● Record extracts
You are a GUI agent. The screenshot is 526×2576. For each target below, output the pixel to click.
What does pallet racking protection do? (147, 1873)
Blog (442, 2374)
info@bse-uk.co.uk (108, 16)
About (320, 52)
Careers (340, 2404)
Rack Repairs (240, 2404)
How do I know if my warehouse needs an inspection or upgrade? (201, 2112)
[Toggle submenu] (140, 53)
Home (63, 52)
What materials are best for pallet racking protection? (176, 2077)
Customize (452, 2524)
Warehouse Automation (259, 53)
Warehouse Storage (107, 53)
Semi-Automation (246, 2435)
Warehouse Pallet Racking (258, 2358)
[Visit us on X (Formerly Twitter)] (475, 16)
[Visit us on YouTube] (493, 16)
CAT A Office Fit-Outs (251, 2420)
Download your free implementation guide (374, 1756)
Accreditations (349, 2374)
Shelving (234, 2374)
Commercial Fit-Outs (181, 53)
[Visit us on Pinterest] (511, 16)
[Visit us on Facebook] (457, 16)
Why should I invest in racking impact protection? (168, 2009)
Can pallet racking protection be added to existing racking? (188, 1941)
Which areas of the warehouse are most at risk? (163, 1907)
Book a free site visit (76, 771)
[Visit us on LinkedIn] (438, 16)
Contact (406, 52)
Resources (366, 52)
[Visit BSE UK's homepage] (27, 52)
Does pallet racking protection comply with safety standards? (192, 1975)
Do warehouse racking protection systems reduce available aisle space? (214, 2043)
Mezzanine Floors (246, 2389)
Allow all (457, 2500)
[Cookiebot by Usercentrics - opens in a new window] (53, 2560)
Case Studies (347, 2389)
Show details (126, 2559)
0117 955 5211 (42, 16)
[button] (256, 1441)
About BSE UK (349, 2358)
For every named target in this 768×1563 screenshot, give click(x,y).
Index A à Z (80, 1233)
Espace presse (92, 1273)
---
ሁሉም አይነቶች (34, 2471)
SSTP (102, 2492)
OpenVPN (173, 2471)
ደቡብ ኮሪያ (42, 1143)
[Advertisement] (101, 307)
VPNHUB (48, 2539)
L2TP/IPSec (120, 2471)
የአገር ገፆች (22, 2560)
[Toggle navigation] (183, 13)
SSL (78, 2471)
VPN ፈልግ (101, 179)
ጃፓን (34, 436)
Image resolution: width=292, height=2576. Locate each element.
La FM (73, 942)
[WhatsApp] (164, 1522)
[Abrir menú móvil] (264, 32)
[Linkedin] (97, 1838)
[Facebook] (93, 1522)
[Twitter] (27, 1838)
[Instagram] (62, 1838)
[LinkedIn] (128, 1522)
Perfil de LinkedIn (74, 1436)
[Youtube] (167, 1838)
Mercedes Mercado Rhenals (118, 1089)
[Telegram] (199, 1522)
==
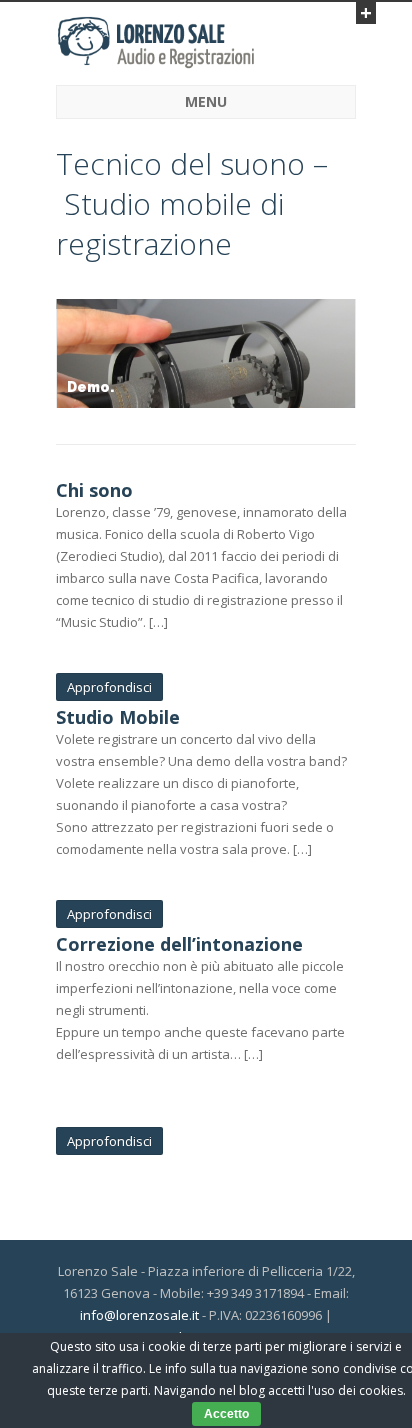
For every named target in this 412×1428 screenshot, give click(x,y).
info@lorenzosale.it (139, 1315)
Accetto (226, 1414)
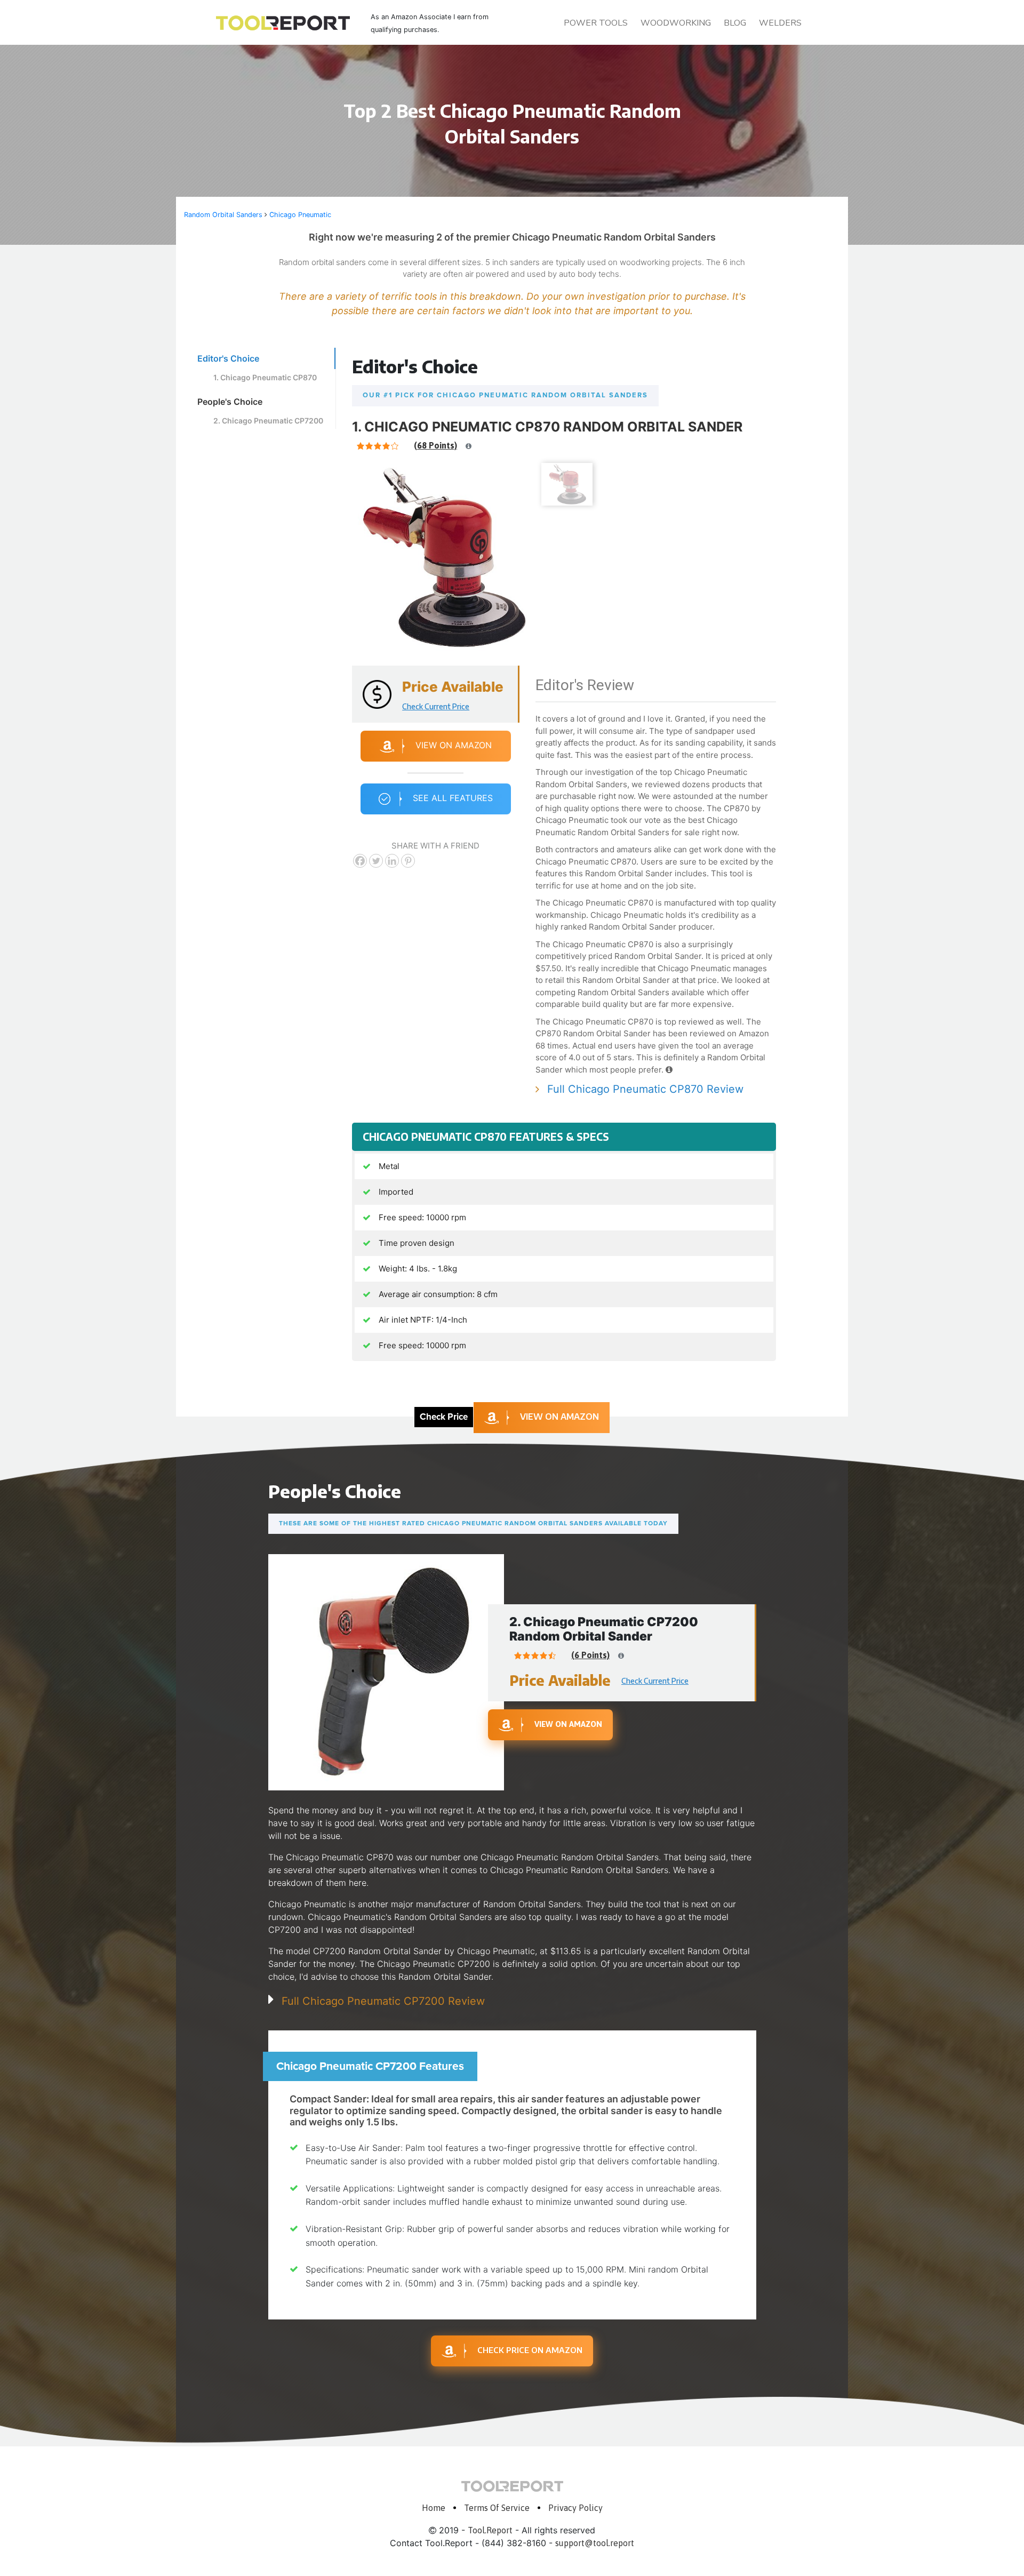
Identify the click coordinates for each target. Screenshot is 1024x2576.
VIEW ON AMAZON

● Required action
Starting with the line above that holds "You are a GUI" and stopping with the line that holds "How do I know", reproduce each line exactly, omitting all other lines.

● Written response
You are a GUI agent. The screenshot is 526×2576. For each target below, output the pixel to click.
What does pallet racking protection do? (147, 1873)
Blog (442, 2374)
info@bse-uk.co.uk (108, 16)
About (320, 52)
Careers (340, 2404)
Rack Repairs (240, 2404)
How do I know if my warehouse needs an inspection or upgrade? (201, 2112)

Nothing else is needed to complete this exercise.